Make no mistake, bankers should decide who to bank and who qualifies for their loans and services. But they should base those decisions on sound, quantifiable risk management and underwriting criteria. Those decisions should not be based on politics and powerful special interests.

Banks are special, particularly national banks and federal thrifts that are chartered to operate nationwide under a system of federal supervision that enhances customer confidence in their safety and soundness. Banks display a sticker on their doors testifying that the federal government stands behind their insured deposits. Banks have access to the Federal Reserve System that the average person and companies do not. Because of this special status, in 2010 Congress required my agency to ensure banks provide fair access to their services in addition to our 150-year mission ensuring they operate in a safe and sound manner.

The proposal is simple. Banks may not exclude whole sectors of the economy from access for reasons unrelated to objective, quantifiable risks specific to an individual customer. Banks retain the right to choose what businesses they undertake but if a bank provides a service, it cannot deny that service to a customer except on the basis of an objective analysis of the riskiness of that client. Banks are not free to refuse credit simply because they disagree with the business their customer is in.

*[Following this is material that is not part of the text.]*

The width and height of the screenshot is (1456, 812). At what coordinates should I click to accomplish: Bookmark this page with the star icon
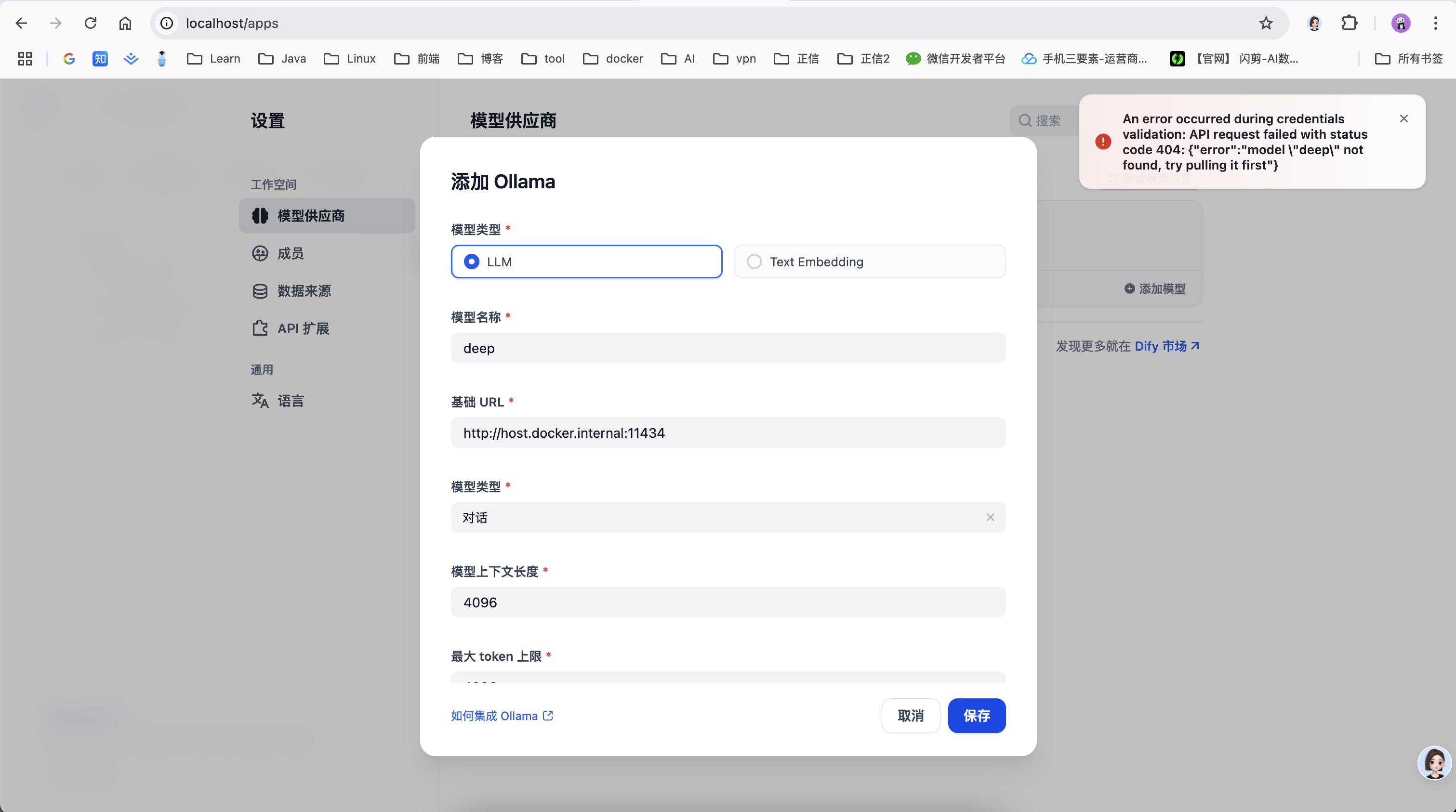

Banks do not set national policy. They do not choose what goods and services are available to consumers. Nor do they determine what industries are legal. It is the job of our democratically elected government to make those decisions. It is a bank’s job to assess and manage risks of serving and financing their customers while providing non-discriminatory access for all legal businesses and individuals. It’s my agency’s job to make sure they do, and make sure they meet the needs of the consumers, businesses, and communities they serve.

With the new rule, bank examiners would be armed with the authority to hold banks accountable for making decisions about who gets access to banking services and credit fairly and based on objective criteria. Moreover, the rule means that examiners can tell bankers found discriminating against legal businesses based on political whim and special interests, "that dog don’t hunt."